Endometriosis is hormonal and reproductive condition that in some women can significantly affect their daily lives. Endometriosis is a risk factor for infertility and early diagnosis and treatment approaches that involve combination therapies of both medical treatment and adjunctive natural medicinal support to manage the condition seem to be the most effective.
+ THYROID CONDITIONS
Hypothyroidism (under functioning thyroid) and hyperthyroidism (over active thyroid) are becoming increasingly common conditions. Imbalanced thyroid function has a multi-system impact.
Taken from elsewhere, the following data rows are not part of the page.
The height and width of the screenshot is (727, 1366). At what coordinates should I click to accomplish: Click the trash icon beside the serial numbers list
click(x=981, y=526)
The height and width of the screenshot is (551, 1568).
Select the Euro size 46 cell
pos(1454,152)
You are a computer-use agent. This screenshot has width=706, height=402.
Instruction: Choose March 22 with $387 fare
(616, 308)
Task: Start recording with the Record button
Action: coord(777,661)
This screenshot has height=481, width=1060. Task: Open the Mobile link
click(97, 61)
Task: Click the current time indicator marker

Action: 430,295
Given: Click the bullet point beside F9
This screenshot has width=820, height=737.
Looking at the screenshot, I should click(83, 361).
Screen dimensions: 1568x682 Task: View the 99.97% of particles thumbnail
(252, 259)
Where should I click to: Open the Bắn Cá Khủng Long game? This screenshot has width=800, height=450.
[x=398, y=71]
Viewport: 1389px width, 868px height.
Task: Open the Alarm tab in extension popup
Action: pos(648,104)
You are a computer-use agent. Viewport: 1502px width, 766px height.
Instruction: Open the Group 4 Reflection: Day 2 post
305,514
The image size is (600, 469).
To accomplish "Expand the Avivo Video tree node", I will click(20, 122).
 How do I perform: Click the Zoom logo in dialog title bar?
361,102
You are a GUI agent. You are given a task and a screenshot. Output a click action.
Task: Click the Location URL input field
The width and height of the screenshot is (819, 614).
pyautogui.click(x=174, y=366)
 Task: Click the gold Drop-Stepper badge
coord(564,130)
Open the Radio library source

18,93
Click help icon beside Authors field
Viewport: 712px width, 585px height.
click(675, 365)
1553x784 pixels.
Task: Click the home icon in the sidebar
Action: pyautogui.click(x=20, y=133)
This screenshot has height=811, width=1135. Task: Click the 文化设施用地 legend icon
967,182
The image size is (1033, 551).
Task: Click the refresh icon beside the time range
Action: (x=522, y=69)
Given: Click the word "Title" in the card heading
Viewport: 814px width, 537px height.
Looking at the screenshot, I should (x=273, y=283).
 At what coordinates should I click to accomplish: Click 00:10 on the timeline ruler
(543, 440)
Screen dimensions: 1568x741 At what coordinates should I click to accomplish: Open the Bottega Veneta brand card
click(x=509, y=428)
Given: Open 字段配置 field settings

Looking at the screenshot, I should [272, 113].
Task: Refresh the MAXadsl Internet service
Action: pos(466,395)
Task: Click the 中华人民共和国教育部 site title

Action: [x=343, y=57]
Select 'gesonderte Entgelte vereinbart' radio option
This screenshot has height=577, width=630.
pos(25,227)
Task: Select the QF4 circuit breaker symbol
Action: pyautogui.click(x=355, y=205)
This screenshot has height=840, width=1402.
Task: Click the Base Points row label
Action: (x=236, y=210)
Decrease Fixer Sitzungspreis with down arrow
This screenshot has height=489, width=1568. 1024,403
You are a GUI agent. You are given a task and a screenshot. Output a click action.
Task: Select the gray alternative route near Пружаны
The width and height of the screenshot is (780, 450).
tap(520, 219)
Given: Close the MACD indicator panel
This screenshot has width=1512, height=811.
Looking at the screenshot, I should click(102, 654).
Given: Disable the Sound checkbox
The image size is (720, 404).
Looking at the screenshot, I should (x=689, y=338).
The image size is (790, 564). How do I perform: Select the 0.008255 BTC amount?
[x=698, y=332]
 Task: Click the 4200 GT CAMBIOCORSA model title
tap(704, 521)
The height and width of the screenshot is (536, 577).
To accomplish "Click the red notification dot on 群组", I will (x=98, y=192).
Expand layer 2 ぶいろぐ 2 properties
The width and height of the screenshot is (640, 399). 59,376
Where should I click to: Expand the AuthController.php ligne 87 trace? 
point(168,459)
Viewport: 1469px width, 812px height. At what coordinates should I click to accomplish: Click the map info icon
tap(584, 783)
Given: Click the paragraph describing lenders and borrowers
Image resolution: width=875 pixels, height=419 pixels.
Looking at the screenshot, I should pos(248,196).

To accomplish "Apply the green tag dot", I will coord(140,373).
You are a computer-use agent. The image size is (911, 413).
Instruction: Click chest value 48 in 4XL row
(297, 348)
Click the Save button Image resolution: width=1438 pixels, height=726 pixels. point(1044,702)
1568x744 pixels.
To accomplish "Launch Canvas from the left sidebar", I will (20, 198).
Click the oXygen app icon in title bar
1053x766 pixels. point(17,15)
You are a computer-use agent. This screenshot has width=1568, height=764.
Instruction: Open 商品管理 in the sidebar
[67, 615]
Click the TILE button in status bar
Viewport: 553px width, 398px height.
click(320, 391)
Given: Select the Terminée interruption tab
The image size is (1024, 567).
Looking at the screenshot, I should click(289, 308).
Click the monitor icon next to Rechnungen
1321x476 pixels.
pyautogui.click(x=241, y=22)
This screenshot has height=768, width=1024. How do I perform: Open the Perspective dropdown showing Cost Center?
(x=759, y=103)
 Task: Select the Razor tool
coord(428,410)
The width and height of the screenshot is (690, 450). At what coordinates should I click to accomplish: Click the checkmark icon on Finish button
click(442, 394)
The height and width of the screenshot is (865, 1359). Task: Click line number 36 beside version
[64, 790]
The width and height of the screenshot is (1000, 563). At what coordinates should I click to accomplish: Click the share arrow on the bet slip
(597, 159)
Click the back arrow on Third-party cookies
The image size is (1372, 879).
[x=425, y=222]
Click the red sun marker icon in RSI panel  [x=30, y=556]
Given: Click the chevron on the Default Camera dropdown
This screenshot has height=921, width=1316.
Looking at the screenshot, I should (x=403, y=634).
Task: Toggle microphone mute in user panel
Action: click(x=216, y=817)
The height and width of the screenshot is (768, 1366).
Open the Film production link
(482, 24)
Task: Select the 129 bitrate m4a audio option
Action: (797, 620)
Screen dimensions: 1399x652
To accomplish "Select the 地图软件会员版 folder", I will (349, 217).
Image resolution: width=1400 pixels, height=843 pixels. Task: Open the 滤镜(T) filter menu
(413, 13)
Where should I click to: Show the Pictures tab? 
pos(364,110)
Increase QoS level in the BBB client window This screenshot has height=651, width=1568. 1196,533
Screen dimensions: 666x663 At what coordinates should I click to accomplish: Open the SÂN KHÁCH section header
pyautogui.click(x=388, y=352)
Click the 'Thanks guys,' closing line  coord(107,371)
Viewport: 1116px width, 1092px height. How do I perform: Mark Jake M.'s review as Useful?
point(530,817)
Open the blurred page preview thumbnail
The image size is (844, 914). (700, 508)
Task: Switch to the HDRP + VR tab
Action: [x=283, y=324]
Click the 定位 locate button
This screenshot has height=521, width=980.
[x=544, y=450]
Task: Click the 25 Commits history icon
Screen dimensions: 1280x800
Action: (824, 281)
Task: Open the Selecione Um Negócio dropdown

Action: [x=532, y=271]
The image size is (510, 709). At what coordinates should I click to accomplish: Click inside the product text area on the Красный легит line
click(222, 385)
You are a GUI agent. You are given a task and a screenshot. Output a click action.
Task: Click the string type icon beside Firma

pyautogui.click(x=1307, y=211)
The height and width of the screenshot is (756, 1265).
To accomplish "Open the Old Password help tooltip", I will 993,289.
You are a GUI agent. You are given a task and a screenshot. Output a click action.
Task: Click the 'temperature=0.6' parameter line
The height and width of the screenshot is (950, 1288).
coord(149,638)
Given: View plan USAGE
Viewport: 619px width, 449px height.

The consideration of both the nutritional aspects regarding thyroid disorders as well as autoimmune involvement are important in the management and recovery of thyroid disorders.
The transition from regular ovulation (oestrogen sufficient) to an anovulatory state (oestrogen deficient) can evoke quite distressing symptoms in some women. The management of symptoms related to the menopausal transition and menopause requires consideration of nutrition, diet, lifestyle as well has adrenal gland and thyroid function. Herbal medicine plays an important role in managing or alleviating symptoms. It is important during this time to also consider bone health and cardiovascular health and approaches to best maintain overall health long term.